Although it is not essential that a plan of reorganization be in any particular form or in writing, C. T. Inv. Co. v. Commissioner of Internal Revenue, 8 Cir., 88 F.2d 582, the statute requires that to be tax-free the exchange of stocks or securities must be in pursuance of a plan of reorganization. Something, more than an afterthought is essential. Petitioner has the burden of proving the existence of the plan of reorganization. In order for petitioner to prevail on this issue, the series of transactions hereinbefore set forth must spell out an integrated plan of reorganiza*826tion and a distribution of securities pursuant to such plan. Our inquiry must be whether the transactions were so related that they possessed an integrated tax significance or whether each was so isolated and independent as to give rise to a separate tax consequence.
The case was submitted to the Tax Court on a stipulated statement of facts prepared by government counsel and petitioner’s accountant. Petitioner was not represented before the Tax Court by legal counsel. Although petitioner’s intent might well have been an important element in determining whether a plan of reorganization existed, he did not testify. If any such plan existed, it must be spelled out of the stipulated facts.
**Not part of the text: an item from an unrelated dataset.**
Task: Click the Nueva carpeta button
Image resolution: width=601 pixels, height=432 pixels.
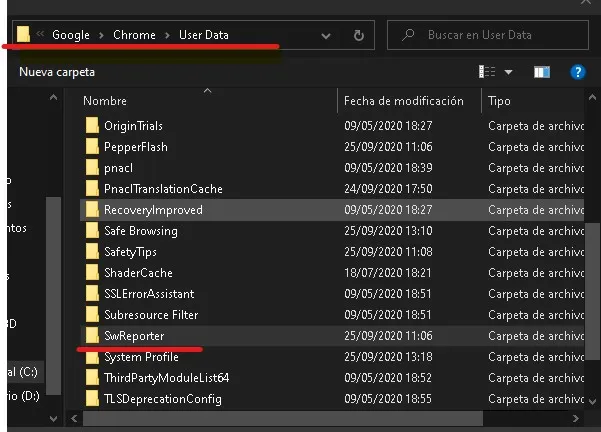Action: 57,72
The Tax Court- found that a plan of reorganization did not exist. In ACF-Brill Motors Co. v. Commissioner of Internal Revenue, 3 Cir., 189 F.2d 704, 707, the court said: “In considering cases of this kind in which it is asserted that a number of transactions are not to be considered separately for tax purposes but are to be regarded merely as steps in a single taxable transaction an analysis of the facts of the individual case is of first importance. But we think that at the very least it must appear that the entire series of transactions has been carried out in accordance with a prearranged plan and that they are in fact component steps of a single transaction.”
When Monroe Company leased its property in 1934 to Ketler Company for a 10 year period, and, in exchange for its accounts receivable and other property, acquired the 252 shares of Ketler Company stock, none of the transactions indicated that a plan of reorganization had been conceived and adopted. On the contrary everything pointed to a continuation of the existence of the Monroe Company. The only reference to a transfer of assets of Monroe Company to Ketler Company is the provision in the lease giving an option to Ketler Company to purchase all or a part of the above described property for cash, which referred only to personal property. Had a cash sale taken place, it would have been a taxable transaction and not a step in a reorganization as defined by See. 12(g) (1).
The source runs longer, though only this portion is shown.